Every such device(authentication token) is pre-programmed with a unique number called random seed or seed. This seed ensures that the output generated by the authentication token (the device) is unique. An authentication token is an example of 2-factor authentication because the token itself is protected with some PIN.



Working of Authentication Token

1. Creation of Token

When an authentication token is created, the corresponding random seed is generated for the token by the authentication server. This seed is automatically used by the authentication token due to which the value of the seed is not known by the user. This seed is pre-programmed inside the token, as well as its entry is made against that user’s record in the user database. 

2. Use of Token

An authentication token automatically generates pseudo-random numbers, called one-time passwords or one-time passcode (these codes/passwords can be used only once). Once they are used, they cannot be reused. This one time password is basically a 4 digit PIN. Below are some important points to use this one time password.

  1. The user being authenticated will enter his/her id and one-time password which goes to the server.
  2. The server receives the seed corresponding to the user id from the user database, using a seed-retrieval program.
  3. The server gives the seed and one-time passcode to a Password Validation Program.
  4. This program checks if the one-time password and seed are related to each other.

3. Server responds

The server finally responds back with a suitable message based on the output (success/failure) of the previous step.

Types of Authentication Token:

Response/Challenge Token

1. User sends a login request by providing only his user id and not the one-time password.



2. Server checks whether the user id is valid. If it is not valid, it responds with an error message otherwise if it is valid, then the server creates a random challenge. Then sends the random challenge to the user.

3. User receives the random challenge. Open the authentication token using the PIN and keys in the random challenge using the small keypad. 

4. The seed of the token encrypts the random challenge which is then entered by the user in the password section of the login request.

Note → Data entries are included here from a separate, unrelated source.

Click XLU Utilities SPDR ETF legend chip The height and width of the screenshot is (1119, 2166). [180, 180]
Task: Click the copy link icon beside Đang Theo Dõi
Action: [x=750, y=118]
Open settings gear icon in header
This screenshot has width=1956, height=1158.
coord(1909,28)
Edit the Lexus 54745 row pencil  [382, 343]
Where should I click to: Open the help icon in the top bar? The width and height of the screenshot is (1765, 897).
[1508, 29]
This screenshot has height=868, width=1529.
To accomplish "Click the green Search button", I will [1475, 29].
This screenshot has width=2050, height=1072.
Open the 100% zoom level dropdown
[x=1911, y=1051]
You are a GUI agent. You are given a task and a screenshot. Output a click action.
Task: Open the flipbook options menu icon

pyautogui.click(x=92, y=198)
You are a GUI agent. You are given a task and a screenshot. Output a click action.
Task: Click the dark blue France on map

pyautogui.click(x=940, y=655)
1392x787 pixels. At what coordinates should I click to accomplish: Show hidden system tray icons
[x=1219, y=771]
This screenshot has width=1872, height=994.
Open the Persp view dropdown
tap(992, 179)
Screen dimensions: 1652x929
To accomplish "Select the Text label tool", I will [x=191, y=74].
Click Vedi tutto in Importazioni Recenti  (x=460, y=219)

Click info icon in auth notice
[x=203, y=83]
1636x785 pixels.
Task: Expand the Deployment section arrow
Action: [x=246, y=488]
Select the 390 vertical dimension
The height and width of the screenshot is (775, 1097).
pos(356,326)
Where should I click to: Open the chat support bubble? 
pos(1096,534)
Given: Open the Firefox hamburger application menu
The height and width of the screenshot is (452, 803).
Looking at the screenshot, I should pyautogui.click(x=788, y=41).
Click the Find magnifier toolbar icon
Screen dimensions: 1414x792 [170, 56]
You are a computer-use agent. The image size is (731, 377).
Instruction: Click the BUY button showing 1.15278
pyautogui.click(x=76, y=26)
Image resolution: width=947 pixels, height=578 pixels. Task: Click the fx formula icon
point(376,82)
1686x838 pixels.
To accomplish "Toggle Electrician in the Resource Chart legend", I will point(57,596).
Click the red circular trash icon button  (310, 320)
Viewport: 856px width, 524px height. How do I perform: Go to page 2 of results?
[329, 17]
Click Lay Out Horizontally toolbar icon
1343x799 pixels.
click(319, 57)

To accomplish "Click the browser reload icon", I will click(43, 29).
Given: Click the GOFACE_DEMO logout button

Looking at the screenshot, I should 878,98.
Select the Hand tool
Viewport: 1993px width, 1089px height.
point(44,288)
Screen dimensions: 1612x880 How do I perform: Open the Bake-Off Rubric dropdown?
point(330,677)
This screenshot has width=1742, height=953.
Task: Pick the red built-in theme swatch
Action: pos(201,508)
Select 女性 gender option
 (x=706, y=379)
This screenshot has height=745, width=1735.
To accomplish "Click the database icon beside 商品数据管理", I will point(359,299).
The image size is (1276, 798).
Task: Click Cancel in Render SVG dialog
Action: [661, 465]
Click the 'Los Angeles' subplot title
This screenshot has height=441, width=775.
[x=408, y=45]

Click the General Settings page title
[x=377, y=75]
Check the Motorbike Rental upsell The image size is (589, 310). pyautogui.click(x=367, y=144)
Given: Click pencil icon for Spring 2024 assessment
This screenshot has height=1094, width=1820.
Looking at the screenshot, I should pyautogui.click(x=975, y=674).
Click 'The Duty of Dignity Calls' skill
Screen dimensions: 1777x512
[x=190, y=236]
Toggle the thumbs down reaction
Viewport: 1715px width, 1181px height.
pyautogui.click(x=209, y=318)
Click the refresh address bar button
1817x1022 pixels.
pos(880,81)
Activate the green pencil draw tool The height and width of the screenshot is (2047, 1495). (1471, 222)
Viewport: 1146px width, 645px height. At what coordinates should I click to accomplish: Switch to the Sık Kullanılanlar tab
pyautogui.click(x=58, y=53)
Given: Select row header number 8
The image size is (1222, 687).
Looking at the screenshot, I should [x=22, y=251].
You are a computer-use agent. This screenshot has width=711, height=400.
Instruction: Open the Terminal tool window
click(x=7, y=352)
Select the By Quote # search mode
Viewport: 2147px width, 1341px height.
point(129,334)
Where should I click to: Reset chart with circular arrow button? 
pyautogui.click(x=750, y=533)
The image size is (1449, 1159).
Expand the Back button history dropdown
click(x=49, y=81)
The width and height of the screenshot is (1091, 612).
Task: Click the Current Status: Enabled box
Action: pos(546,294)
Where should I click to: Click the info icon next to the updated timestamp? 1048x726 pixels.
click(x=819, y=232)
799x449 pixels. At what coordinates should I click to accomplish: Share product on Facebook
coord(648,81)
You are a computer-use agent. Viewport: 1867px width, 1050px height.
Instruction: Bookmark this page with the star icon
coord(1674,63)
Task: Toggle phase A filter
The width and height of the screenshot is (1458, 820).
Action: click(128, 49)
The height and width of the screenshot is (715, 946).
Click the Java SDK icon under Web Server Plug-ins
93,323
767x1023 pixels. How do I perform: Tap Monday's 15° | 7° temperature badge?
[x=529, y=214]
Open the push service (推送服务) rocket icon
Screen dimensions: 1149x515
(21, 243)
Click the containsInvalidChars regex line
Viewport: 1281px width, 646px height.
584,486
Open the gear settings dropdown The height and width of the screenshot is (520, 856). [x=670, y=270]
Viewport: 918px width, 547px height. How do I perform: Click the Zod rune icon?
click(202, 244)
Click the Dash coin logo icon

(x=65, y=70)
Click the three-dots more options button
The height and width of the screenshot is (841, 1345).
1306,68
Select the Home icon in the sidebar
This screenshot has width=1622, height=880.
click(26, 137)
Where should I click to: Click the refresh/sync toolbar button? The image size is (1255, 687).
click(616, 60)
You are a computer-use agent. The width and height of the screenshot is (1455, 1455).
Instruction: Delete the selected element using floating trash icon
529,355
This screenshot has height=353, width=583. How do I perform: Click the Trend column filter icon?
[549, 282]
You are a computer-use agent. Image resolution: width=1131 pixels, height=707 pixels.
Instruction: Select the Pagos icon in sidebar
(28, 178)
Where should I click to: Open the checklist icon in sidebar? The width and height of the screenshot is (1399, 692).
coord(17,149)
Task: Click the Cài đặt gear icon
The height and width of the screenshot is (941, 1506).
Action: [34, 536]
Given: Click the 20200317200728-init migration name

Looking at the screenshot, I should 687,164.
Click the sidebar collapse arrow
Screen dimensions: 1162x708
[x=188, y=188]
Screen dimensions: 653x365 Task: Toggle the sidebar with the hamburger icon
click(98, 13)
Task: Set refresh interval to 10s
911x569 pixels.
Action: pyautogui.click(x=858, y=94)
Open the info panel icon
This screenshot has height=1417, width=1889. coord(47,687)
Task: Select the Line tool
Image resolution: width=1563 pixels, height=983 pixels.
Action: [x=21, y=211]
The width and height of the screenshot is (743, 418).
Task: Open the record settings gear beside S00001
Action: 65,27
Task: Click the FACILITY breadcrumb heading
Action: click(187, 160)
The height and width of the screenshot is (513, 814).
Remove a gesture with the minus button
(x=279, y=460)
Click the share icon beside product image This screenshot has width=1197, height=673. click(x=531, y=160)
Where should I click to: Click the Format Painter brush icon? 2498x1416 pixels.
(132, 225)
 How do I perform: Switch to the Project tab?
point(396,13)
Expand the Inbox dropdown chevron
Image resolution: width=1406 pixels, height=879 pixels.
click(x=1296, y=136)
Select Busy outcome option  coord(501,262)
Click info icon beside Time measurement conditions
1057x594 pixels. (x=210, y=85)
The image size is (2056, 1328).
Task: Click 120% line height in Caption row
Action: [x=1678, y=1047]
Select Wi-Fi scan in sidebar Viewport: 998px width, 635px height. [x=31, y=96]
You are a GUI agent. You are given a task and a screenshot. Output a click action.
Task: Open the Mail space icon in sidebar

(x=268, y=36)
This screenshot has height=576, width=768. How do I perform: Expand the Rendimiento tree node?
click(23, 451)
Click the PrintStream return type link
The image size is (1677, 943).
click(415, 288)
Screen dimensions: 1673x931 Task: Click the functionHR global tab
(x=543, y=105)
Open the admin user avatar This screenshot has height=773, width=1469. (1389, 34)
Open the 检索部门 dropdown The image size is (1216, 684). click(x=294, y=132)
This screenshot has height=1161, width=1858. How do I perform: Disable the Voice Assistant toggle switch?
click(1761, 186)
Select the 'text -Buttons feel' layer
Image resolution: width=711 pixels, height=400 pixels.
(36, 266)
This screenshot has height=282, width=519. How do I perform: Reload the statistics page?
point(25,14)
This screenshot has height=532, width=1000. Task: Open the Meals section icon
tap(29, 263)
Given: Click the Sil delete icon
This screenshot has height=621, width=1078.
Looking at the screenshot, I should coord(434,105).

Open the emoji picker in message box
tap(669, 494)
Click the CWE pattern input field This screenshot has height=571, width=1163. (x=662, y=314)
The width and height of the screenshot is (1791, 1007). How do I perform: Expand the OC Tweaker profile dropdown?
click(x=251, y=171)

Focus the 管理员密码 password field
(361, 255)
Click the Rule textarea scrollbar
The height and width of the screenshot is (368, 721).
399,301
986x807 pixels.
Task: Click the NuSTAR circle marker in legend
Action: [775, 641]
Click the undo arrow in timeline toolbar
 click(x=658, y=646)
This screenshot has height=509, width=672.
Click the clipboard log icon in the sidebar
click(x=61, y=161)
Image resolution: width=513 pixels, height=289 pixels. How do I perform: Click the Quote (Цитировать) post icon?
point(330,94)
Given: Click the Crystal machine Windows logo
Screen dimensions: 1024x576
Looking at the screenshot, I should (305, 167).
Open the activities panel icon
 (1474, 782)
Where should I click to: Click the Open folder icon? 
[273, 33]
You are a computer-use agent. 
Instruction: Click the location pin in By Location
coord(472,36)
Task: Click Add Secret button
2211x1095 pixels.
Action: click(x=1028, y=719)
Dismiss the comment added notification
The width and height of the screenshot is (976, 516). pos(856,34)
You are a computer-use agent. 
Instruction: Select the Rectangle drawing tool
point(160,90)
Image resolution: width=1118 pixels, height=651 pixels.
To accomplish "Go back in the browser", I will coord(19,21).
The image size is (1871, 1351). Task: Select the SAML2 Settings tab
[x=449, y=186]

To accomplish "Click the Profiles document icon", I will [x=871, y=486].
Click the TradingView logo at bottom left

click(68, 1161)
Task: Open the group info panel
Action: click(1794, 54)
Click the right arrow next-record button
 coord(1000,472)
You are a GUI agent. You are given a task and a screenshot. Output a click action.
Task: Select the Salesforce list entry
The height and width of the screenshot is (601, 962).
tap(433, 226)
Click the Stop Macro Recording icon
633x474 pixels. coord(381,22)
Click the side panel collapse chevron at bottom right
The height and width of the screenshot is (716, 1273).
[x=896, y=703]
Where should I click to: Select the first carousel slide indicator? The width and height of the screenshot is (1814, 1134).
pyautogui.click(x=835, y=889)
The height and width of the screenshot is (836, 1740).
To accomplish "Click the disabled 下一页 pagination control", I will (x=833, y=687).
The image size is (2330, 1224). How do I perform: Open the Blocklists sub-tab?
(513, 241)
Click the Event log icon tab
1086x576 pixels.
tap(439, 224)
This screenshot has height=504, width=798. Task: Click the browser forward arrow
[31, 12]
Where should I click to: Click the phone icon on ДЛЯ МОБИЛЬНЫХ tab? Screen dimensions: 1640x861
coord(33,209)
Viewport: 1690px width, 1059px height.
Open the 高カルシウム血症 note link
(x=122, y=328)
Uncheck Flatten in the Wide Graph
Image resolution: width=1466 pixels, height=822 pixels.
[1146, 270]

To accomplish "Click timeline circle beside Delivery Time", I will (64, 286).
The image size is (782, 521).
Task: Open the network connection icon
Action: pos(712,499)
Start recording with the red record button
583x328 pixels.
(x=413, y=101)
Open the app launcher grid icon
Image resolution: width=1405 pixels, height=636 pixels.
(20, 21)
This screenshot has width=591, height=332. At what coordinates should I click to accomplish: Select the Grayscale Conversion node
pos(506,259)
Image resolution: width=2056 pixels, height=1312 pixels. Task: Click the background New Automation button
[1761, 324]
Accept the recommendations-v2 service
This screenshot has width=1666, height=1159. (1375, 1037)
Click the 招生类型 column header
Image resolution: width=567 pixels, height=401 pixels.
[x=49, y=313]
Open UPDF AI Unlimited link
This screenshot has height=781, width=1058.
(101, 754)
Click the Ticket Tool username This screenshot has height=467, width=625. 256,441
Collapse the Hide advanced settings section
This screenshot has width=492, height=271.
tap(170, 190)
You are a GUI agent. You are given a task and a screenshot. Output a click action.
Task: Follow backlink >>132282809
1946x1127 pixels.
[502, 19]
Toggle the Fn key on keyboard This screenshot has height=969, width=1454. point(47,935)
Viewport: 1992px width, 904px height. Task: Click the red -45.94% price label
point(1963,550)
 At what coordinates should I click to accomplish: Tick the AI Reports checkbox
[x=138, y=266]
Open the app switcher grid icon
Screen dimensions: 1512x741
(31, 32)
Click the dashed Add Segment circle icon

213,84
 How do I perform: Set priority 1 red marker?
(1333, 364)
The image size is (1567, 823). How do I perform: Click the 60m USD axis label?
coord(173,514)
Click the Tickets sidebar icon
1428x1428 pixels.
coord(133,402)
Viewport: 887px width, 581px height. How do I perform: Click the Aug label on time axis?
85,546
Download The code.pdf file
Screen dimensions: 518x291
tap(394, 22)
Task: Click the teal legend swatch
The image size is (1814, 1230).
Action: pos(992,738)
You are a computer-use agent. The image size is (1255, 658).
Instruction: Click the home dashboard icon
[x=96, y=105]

5. Server verifies the encrypted random challenge received by the user which can be done in two ways-

  • The server can decrypt the encrypted random challenge received from the user with the seed value for the user, which is available to the server via the user database. If this decryption matches the original random challenge available on the server, the authentication is successful.
  • The server can encrypt its own version of the random challenge, which was sent earlier to the user, with the seed for the user. If this encryption matches with the encrypted random challenge received from the user, the authentication is successful.

Time-Based Token

In a time-based token, the server need not send any random challenge to the user. The token need not have a keypad for entry. In fact, it uses time in place of a random challenge. The tokens automatically generate a password every 60 seconds and display the latest password on the LCD output for the user.

For generating the password, the time-based tokens use seed and current system time.

  • When a user wants to log in he/she enters the password displayed on the LCD of the token and uses it to login along with their user id.
  • The server receives the password and performs an independent cryptographic function on the user’s seed value and the current system time to generate its version of the password. If the two values match, it considers the user as a valid one.
  • Finally, the server sends an appropriate message back to the user based on the result of the previous step.

Due to their automized nature (as compared to challenge/response tokens), time-based tokens are used more often in real life.